Top of Source data
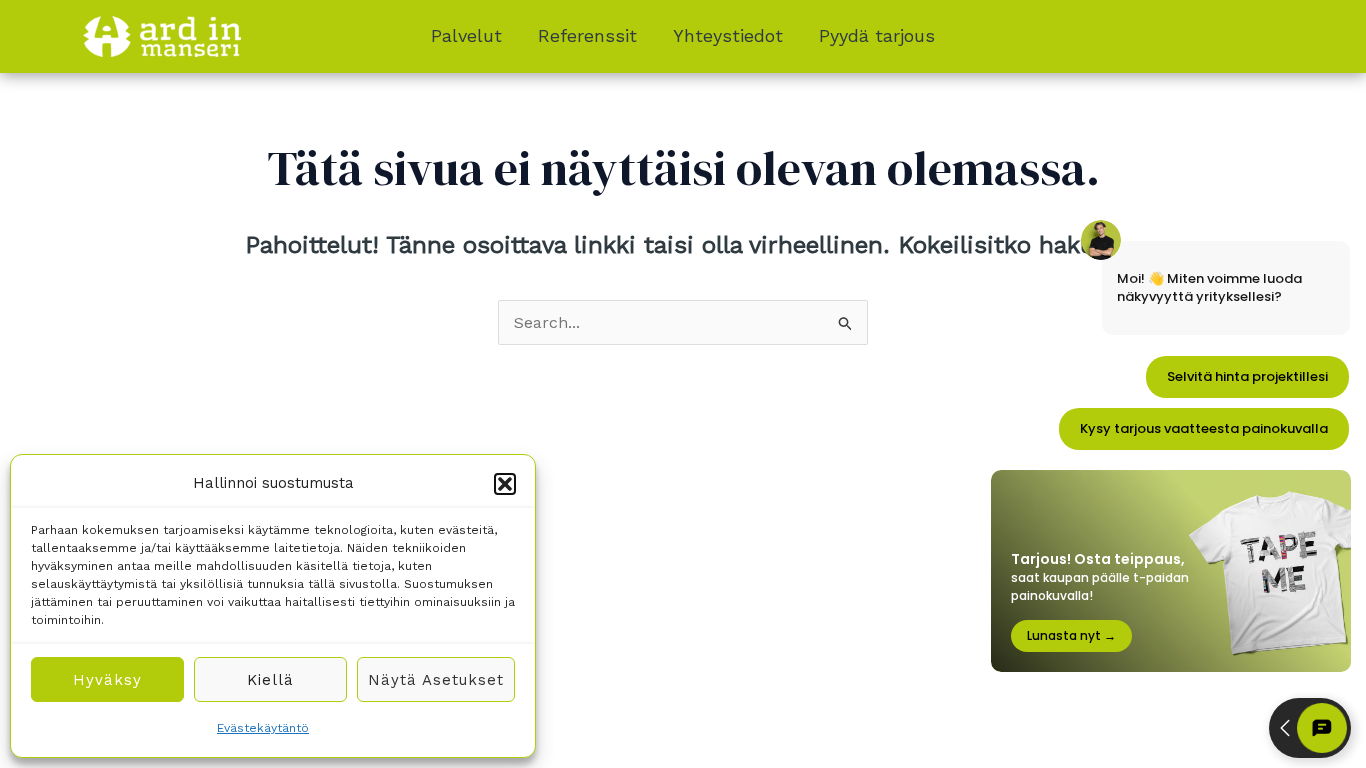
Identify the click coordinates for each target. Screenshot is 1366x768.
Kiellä (270, 680)
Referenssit (587, 35)
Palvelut (466, 35)
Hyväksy (107, 680)
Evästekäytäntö (263, 728)
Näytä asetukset (436, 680)
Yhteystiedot (728, 35)
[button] (505, 484)
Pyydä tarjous (877, 35)
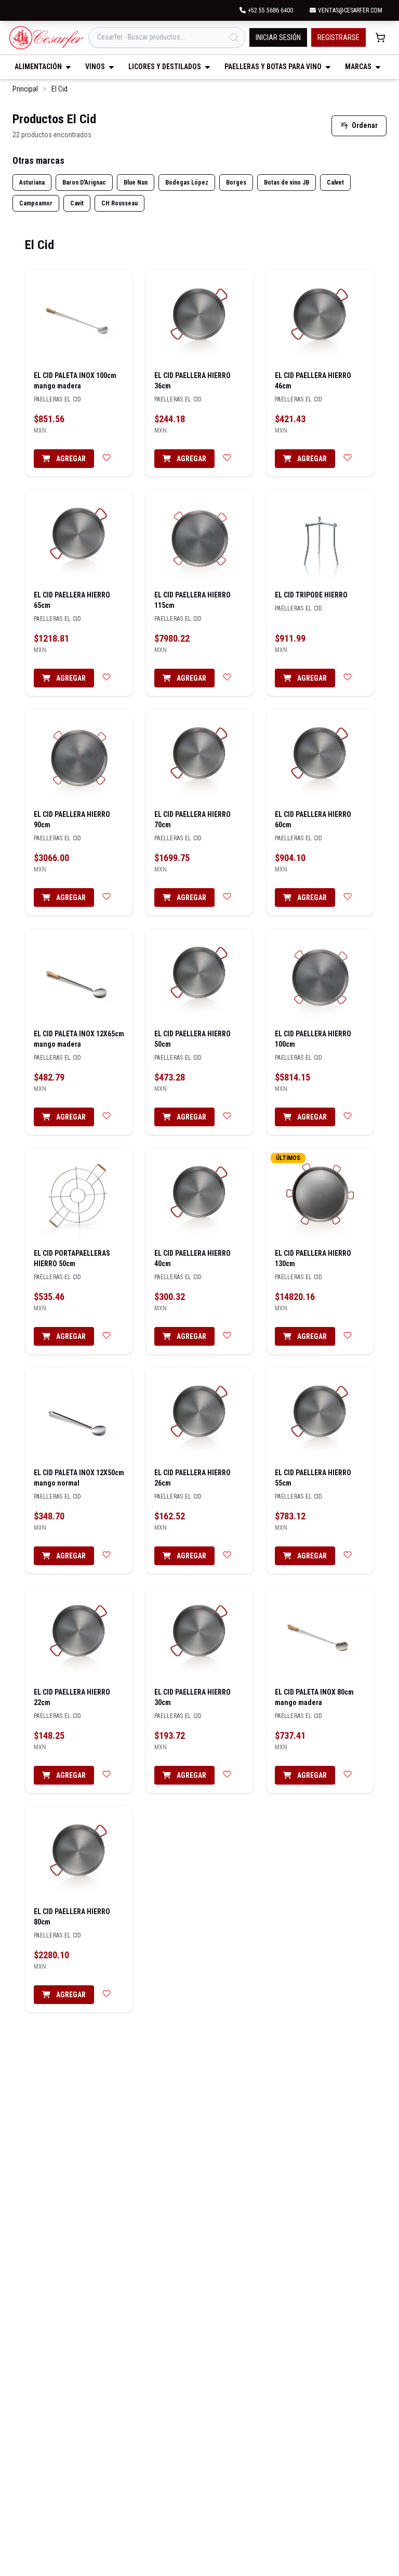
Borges (236, 182)
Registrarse (338, 37)
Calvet (335, 182)
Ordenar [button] (365, 125)
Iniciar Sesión (278, 37)
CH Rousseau (119, 203)
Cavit (77, 203)
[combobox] (166, 37)
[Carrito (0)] (380, 37)
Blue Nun (136, 182)
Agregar (70, 458)
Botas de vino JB (286, 182)
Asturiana (32, 182)
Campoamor (35, 203)
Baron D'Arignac (84, 182)
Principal (25, 89)
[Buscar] (234, 37)
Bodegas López (186, 182)
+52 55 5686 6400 (270, 10)
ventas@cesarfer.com (350, 10)
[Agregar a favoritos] (106, 457)
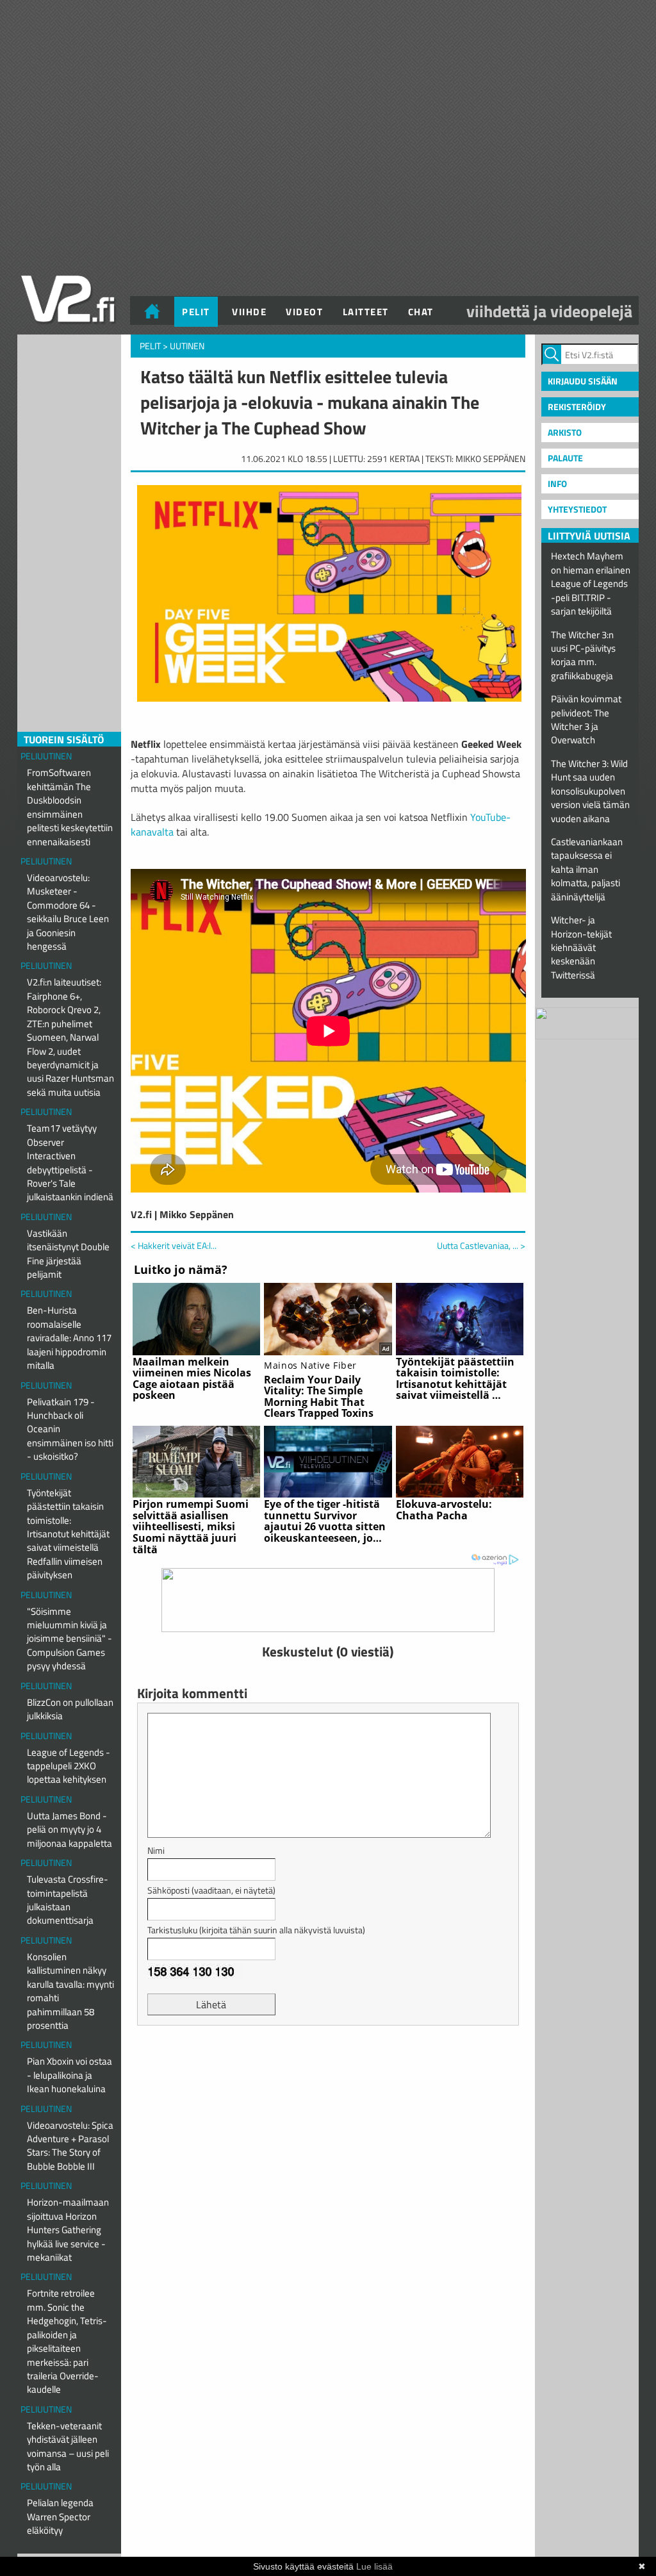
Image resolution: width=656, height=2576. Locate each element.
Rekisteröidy (577, 406)
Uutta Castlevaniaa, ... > (481, 1245)
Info (557, 483)
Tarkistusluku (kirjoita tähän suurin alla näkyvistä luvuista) (256, 1929)
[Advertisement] (328, 2067)
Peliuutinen (46, 756)
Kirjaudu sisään (583, 381)
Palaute (565, 458)
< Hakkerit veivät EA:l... (174, 1245)
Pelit (196, 311)
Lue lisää (374, 2566)
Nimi (156, 1850)
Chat (421, 311)
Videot (304, 311)
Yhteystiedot (577, 509)
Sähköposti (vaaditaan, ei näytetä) (211, 1890)
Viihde (249, 311)
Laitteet (366, 311)
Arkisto (565, 432)
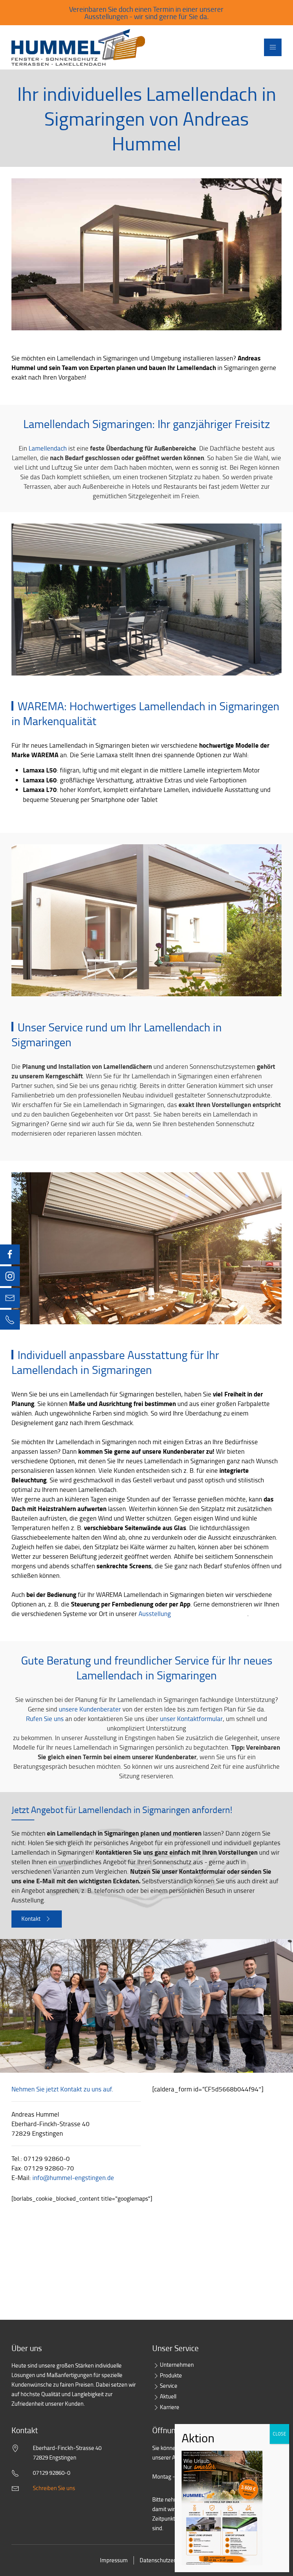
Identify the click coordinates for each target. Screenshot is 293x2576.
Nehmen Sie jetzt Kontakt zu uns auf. (62, 2089)
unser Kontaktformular (191, 1718)
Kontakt (30, 1919)
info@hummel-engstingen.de (73, 2177)
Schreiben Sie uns (54, 2488)
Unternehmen (177, 2365)
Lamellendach (48, 448)
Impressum (114, 2560)
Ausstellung (154, 1613)
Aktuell (168, 2396)
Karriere (169, 2407)
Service (168, 2386)
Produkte (171, 2375)
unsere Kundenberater (90, 1709)
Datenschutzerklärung (166, 2560)
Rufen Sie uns (45, 1718)
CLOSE (279, 2434)
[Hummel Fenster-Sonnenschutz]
Bottom of Source data
What is needed » Repeat the listing above exactly, omitting the pictures it contains.

Task solution »
Identify the click coordinates for each target. Screenshot is 1366x768.
Kiellä (270, 680)
Referenssit (587, 35)
Palvelut (466, 35)
Hyväksy (107, 680)
Evästekäytäntö (263, 728)
Näytä asetukset (436, 680)
Yhteystiedot (728, 35)
[button] (505, 484)
Pyydä tarjous (877, 35)
Borges (236, 182)
Registrarse (338, 37)
Calvet (335, 182)
Ordenar [button] (365, 125)
Iniciar Sesión (278, 37)
CH Rousseau (119, 203)
Cavit (77, 203)
[combobox] (166, 37)
[Carrito (0)] (380, 37)
Blue Nun (136, 182)
Agregar (70, 458)
Botas de vino JB (286, 182)
Asturiana (32, 182)
Campoamor (35, 203)
Baron D'Arignac (84, 182)
Principal (25, 89)
[Buscar] (234, 37)
Bodegas López (186, 182)
+52 55 5686 6400 (270, 10)
ventas@cesarfer.com (350, 10)
[Agregar a favoritos] (106, 457)
Image resolution: width=656, height=2576. Locate each element.
Rekisteröidy (577, 406)
Uutta Castlevaniaa, ... > (481, 1245)
Info (557, 483)
Tarkistusluku (kirjoita tähän suurin alla näkyvistä luvuista) (256, 1929)
[Advertisement] (328, 2067)
Peliuutinen (46, 756)
Kirjaudu sisään (583, 381)
Palaute (565, 458)
< Hakkerit veivät EA:l... (174, 1245)
Pelit (196, 311)
Lue lisää (374, 2566)
Nimi (156, 1850)
Chat (421, 311)
Videot (304, 311)
Yhteystiedot (577, 509)
Sähköposti (vaaditaan, ei näytetä) (211, 1890)
Viihde (249, 311)
Laitteet (366, 311)
Arkisto (565, 432)
Identify the click coordinates for each target. Screenshot is 293x2576.
Nehmen Sie jetzt Kontakt zu uns auf. (62, 2089)
unser Kontaktformular (191, 1718)
Kontakt (30, 1919)
info@hummel-engstingen.de (73, 2177)
Schreiben Sie uns (54, 2488)
Unternehmen (177, 2365)
Lamellendach (48, 448)
Impressum (114, 2560)
Ausstellung (154, 1613)
Aktuell (168, 2396)
Karriere (169, 2407)
Service (168, 2386)
Produkte (171, 2375)
unsere Kundenberater (90, 1709)
Datenschutzerklärung (166, 2560)
Rufen Sie uns (45, 1718)
CLOSE (279, 2434)
[Hummel Fenster-Sonnenschutz]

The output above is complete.